» **EXCERPT TO READ**:
The Ireland Question is not just about Ireland, but a selective view of Britain
Gerry Hassan
Scottish Review, November 29th 2017
Brexit has become a constitutional and political clusterfuck – a rolling embarrassment for Britain in a show that is set to run officially at least until 11pm on 29 March 2019, and in all probability for years after.
It is a crash between a right-wing Fantasyland version of Britain (witness Boris Johnson, Liam Fox and Jacob Rees-Mogg) and at the margins, a left-wing British exceptionalist story led by Corbyn which hopes, by keeping quiet, to pick up the pieces, all based on ignorance of history and the hard realities of politics and diplomacy.

» **DATA LINES**:
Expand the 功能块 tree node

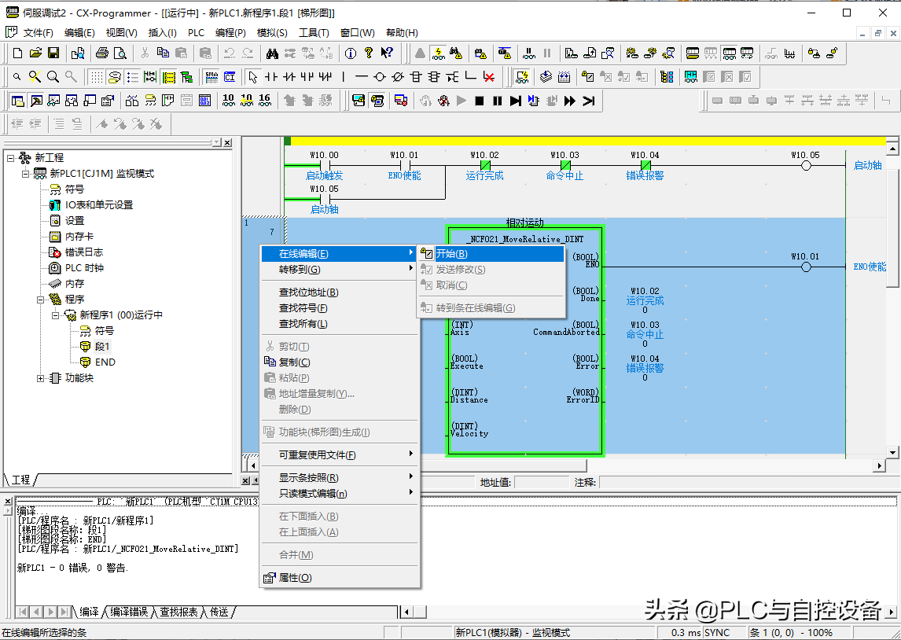tap(42, 378)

» **PROBLEMS AND TASKS**:
1: In the column on Brexit, until what time and date is the show set to run officially?
2: Go on with the column on Brexit from the point where it stops.

» **ANSWERS BY TASK**:
1: Until 11pm on 29 March 2019.

2:
Nowhere is the Brexit debacle more clearly evident than in relation to Northern Ireland and Ireland, and the boundary between them that emerges after the UK leaves the EU. This has huge consequences, as the three areas the EU prioritised for initial agreement with the UK are the border, the rights of EU citizens and the monies the UK will pay to leave. This will all come to a head at the EU summit on 14-15 December, with the UK Government’s pursuit of a hard Brexit – leaving the single market and customs union – meaning that the current porous border is under threat. A hard Brexit could lead to a hard border.
UK ignorance of Northern Ireland is embedded in British politics and culture. This is despite the profile and pains of Northern Ireland’s thirty-year civil war, known as ‘the troubles’, which spilled over onto the mainland; and the long and difficult attempts by UK Governments to barter some kind of settlement between unionists and nationalists in Northern Ireland.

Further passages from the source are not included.